Fresenius operates a network of more than 4,000 outpatient dialysis centers globally, primarily treating patients with end-stage renal disease (ESRD), which requires those patients to receive dialysis three times a week for the rest of their lives. About 10% of hemodialysis treatments result in intradialytic hypotension (IDH) — low blood pressure.
“IDH holds a potentially severe immediate risk for patients during dialysis and therefore requires immediate attention from staff,” says Hanjie Zhang, director of computational statistics and artificial intelligence at the Renal Research Institute, a wholly owned subsidiary of Fresenius Medical Care Holdings. “As such, IDH not only reduces patients’ quality of life and is associated with morbidity and mortality, but also results in lower clinical efficiency and effectiveness.”
Dr.

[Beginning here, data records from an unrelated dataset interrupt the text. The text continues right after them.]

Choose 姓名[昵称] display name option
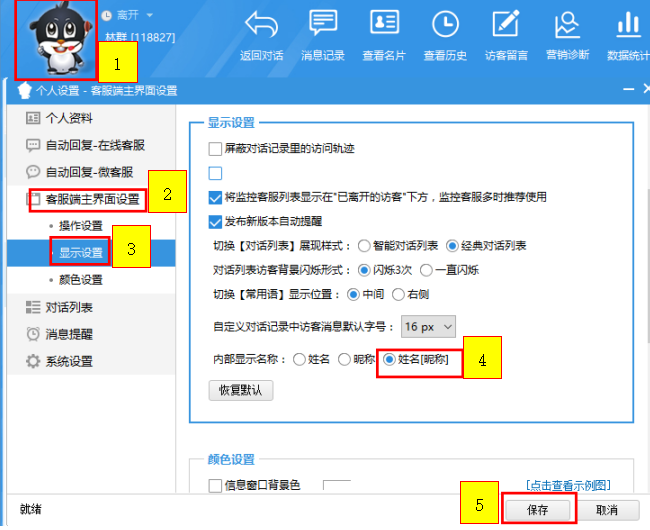The image size is (650, 530). pos(390,360)
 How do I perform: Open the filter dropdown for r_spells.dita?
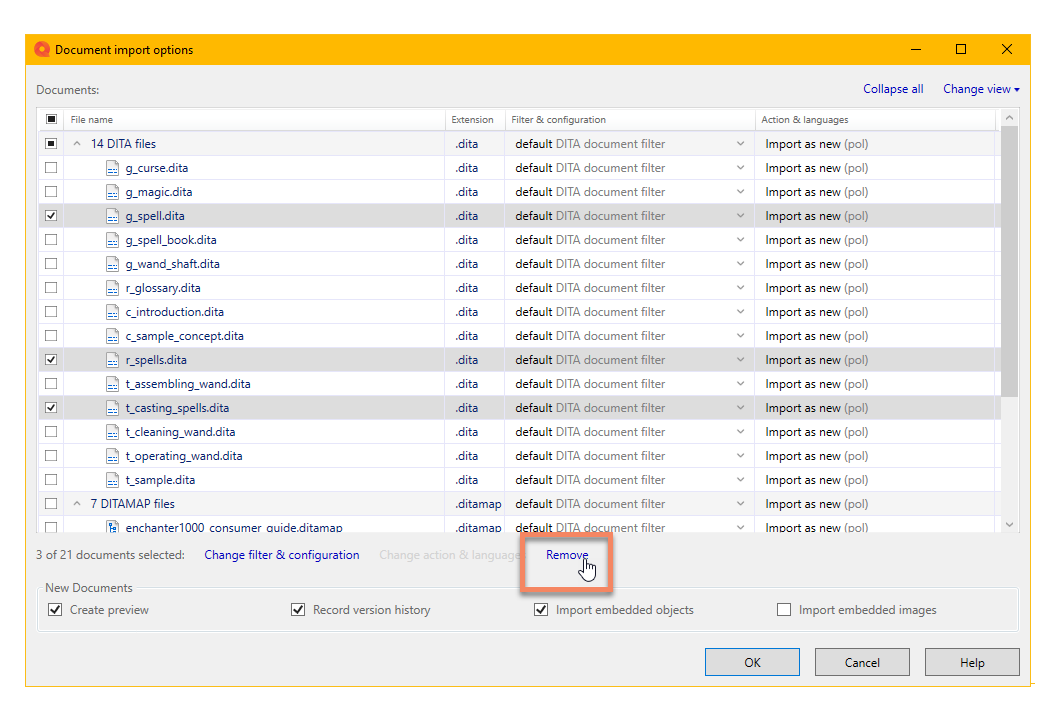[x=740, y=359]
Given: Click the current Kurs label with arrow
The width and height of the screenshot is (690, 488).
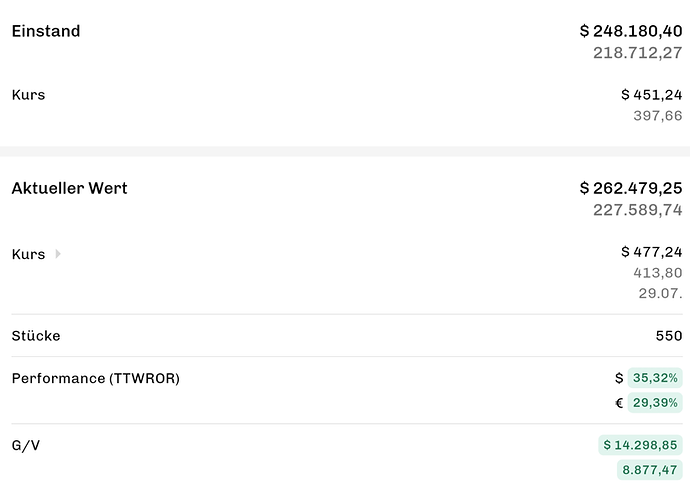Looking at the screenshot, I should coord(37,254).
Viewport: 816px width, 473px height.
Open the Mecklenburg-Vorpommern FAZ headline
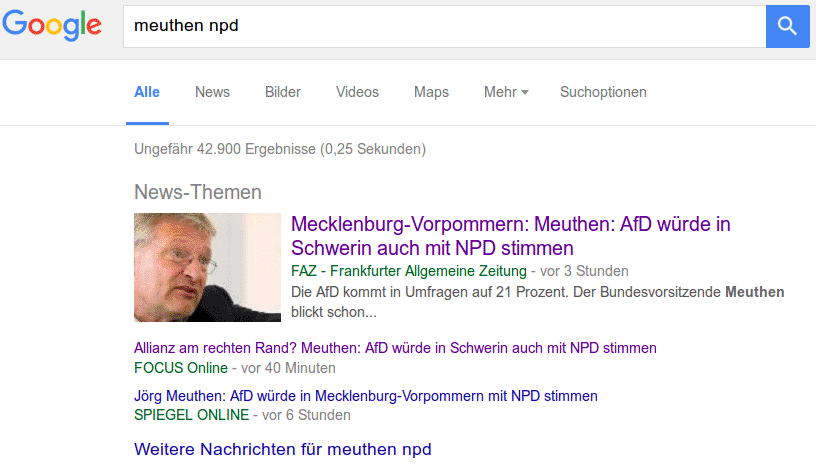(511, 236)
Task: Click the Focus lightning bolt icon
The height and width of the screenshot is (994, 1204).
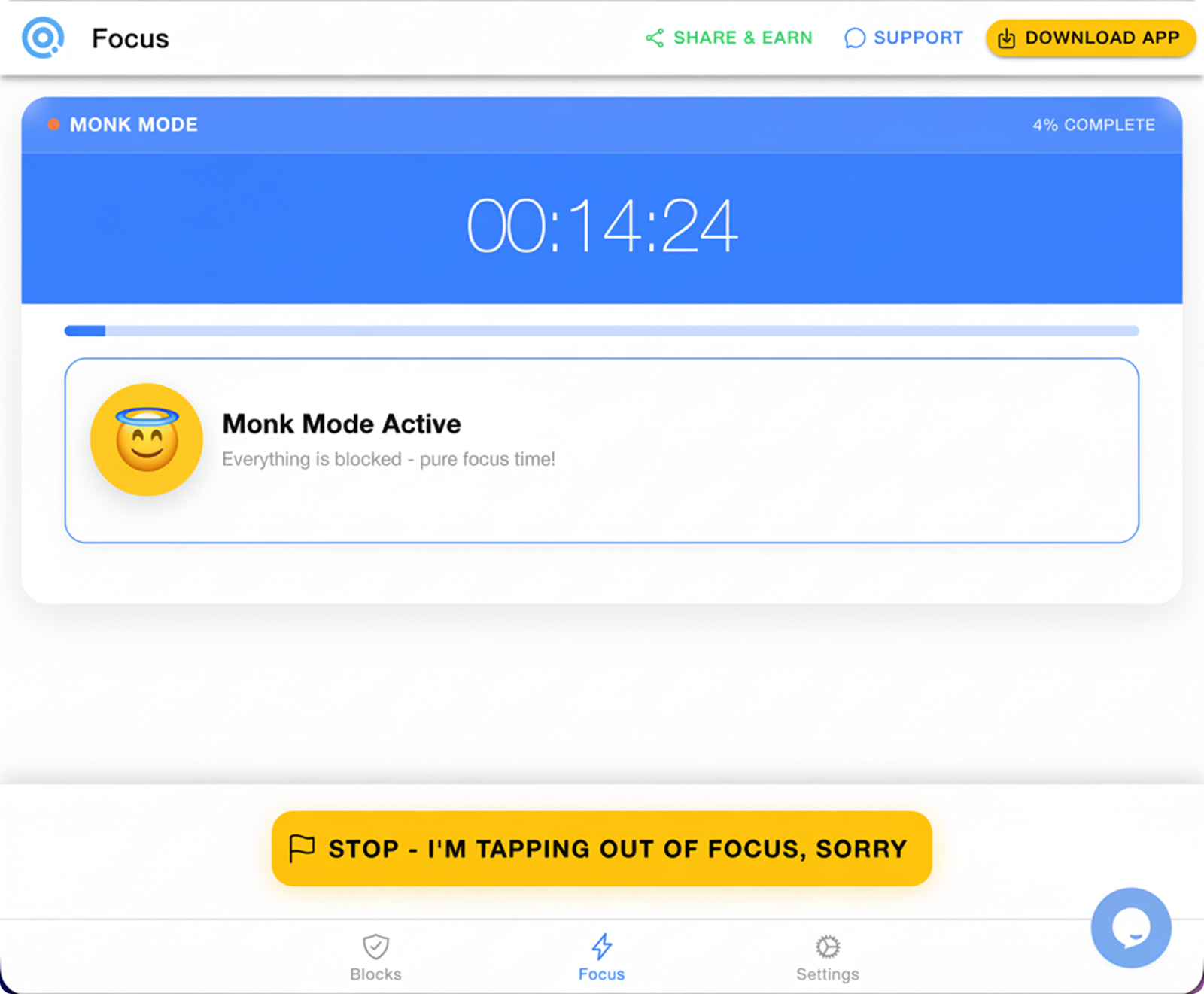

Peter Kotanko, research director of the Renal Research Institute, adds, “Whenever a patient’s blood pressure drops and IDH ensues, healthcare providers need to intervene, and the operations of a clinic can be disrupted.”
In September 2021, Fresenius set out to use machine learning and cloud computing to develop a model that could predict IDH 15 to 75 minutes in advance, enabling personalized care of patients with proactive intervention at the point of care. To do so, the team had to overcome three major challenges: scalability, quality and proactive monitoring, and accuracy. The project, dubbed Real-Time Prediction of Intradialytic Hypotension Using Machine Learning and Cloud Computing Infrastructure, has earned Fresenius Medical Care a 2023 CIO 100 Award in IT Excellence.
Putting data to work to improve health outcomes
“Predicting IDH in hemodialysis patients is challenging due to the numerous patient- and treatment-related factors that affect IDH risk,” says Pete Waguespack, director of data and analytics architecture and engineering for Fresenius Medical Care North America. “Clinically, prediction is more useful if it predicts an IDH event for a given patient during an ongoing dialysis treatment. It was imperative to bring a cross-functional team of clinical, operational, and technology experts together to define the needs of the near real-time prediction and response.”